An accurate physical exercise program reverses functional decline in hospitalized patients over the age of 75
This is demonstrated in the research coordinated by UPNA and Navarrabiomed researchers Mikel Izquierdo Redín and Nicolás Martínez-Velilla.
A study conducted by researchers from the UPNA, of Hospital Universitario de Navarra and from the Navarrabiomed centre, concludes that “an individualized physical exercise program, performed for as little as 3 days, attenuates the disability associated with hospitalization in people over 75 years of age”. Research has been coordinated by Nicolás Martínez-Velilla and Mikel Izquierdo, researchers from Navarrabiomed — the biomedical research centre of the Government of Navarra and the Public University of Navarra - and the results have just been published in “Journal of the American Medical Association”.
Older adults are particularly prone to the risks of hospitalization, including the high risk of functional and cognitive impairment. One year after discharge, more than half of hospitalized geriatric patients do not regain their pre-admission functional levels, which is associated with an increased risk of admission to a nursing home and death.
This study verifies previous results, which showed that a multicomponent physical exercise program, during a period of hospital admission, can be very effective in this type of patients to avoid the decrease in the ability to perform activities of daily living. Other aspects such as cognitive status and quality of life also improved.
According to the authors, these results open up the possibility that medical hospitalization units can change their traditional paradigm, usually focused on the disease, to another that recognizes the functional state of the person as a clinical sign that may be adversely affected by traditional hospitalization (classically based on bed rest).
The authors of the work are Mikel Izquierdo and Mikel López Sáez de Asteasu, from the Department of Health Sciences of the UPNA; Fabricio Zambóm-Ferraresi, researcher of Navarrabiomed together with Nicolás Martínez-Velilla, who is also head of the Geriatrics Service of the University Hospital of Navarra; Pedro Abizanda, head of the Geriatrics Service of the University Complex of Albacete; Javier Gómez-Pavón, head of the Geriatrics Service of the Hospital of the Red Cross, San José and Santa Adela in Madrid; and Maria Fiatarone-Singh, from the Faculty of Health Sciences, University of Sydney, Australia.

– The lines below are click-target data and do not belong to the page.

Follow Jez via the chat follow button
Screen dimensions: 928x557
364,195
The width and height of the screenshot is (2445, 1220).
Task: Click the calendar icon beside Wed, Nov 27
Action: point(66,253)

This research has received funding from the Government of Navarra, the Government of Spain, the European Union, the “la Caixa” Foundation and the Caja Navarra Foundation.
Precision physical exercise
The participants in this research performed, during a period of 3 days of hospitalization, a controlled and individualized program of strength, balance and gait exercises adapted to their possibilities, even during the acute phase of their diseases. Depending on the condition of each participant, a training intensity of between 30% and 60% of their muscle capacity was determined, with which they performed leg and arm exercises. These sessions lasted twenty minutes, in two daily visits (morning and afternoon), for between five and seven consecutive days (including weekends and holidays), under the individualized supervision of experts in the field of physical exercise in older people.
The physical activity program was adapted from the VIVIfrail training program, already successfully tested in almost a thousand people with frailty problems and residents of seven European countries. In this study, it was always adapted to the clinical circumstances of each patient and “far from generating complications in their initial state of health, it proved to be an important support for the prevention of frailty, an elimination factor for complications linked to passive stays in hospital and a way of motivation to overcome the disease”, as explained by the researchers Nicolás Martínez-Velilla and Mikel Izquierdo.
"Our study — explains Professor Mikel Izquierdo - shows that an innovative and individualized multicomponent physical exercise intervention, which includes moderate intensity resistance training for a very short period (three days on average), is feasible and attenuates the disability associated with hospitalization. This extends the findings of previous studies in which an acute decline in activities of daily living was prevented in a similar group of hospitalized older adults.”
The researchers conclude that the improvement of daily living activities in elderly or frail patients requires a more intensive approach than simply promoting mobility or getting out of bed, and that both the number of days of implementation of this program and the moderate intensity of exercises are important factors when optimizing the benefits in hospitalized older adults.
"Sometimes — they point out-, we believe that the improved technologies or the latest innovative treatment can provide all the solutions to our problems, but we are not aware that the disability generated by hospitalization can have a greater impact than the illness itself that caused the admission”. In this regard, they reiterate the very positive effect that physical exercise can have on the prevention and treatment of diseases.